Tally the lines in the entries where the string "will" appears, and write only the total.

------ Exercise data

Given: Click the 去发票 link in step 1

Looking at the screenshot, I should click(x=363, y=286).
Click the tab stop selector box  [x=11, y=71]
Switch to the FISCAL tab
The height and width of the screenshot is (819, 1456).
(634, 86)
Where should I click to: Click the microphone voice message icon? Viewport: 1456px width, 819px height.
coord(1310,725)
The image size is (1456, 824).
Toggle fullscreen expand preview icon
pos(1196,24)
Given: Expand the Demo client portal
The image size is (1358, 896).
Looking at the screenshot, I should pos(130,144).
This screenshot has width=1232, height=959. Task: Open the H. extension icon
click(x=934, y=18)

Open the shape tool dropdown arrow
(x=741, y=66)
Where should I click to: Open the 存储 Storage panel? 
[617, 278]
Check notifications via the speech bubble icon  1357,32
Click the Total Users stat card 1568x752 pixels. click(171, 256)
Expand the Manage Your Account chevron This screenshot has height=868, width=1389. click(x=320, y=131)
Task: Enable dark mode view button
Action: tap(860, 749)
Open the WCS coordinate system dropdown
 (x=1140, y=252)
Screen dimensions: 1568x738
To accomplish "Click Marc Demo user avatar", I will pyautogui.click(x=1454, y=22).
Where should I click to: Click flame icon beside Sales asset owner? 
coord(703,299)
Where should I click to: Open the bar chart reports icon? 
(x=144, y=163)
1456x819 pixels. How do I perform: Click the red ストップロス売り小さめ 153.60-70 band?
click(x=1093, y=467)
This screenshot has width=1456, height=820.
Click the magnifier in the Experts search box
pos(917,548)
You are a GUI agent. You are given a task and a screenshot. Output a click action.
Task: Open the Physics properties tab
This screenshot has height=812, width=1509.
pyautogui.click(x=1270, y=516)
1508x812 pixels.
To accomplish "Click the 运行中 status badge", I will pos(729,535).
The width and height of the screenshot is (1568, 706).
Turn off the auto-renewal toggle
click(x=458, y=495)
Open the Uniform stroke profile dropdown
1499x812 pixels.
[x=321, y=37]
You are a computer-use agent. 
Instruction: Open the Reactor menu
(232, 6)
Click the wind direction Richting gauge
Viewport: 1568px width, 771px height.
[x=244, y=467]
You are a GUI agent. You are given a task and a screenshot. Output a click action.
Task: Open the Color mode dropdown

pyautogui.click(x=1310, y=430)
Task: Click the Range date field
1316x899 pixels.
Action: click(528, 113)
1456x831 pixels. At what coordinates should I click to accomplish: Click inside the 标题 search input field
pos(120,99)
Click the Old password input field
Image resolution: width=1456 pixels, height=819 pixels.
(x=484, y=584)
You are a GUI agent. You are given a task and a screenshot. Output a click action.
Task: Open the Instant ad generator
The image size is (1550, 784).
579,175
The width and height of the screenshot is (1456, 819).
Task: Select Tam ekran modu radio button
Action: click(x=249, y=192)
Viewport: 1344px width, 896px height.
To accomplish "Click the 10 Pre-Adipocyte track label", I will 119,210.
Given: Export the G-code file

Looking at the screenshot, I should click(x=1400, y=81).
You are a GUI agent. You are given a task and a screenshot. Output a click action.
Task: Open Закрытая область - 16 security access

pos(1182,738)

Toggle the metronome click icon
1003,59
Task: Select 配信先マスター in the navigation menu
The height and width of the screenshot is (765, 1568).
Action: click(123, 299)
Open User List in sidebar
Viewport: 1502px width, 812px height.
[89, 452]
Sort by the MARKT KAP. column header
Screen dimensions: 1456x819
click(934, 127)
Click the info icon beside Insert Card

------------

Response
3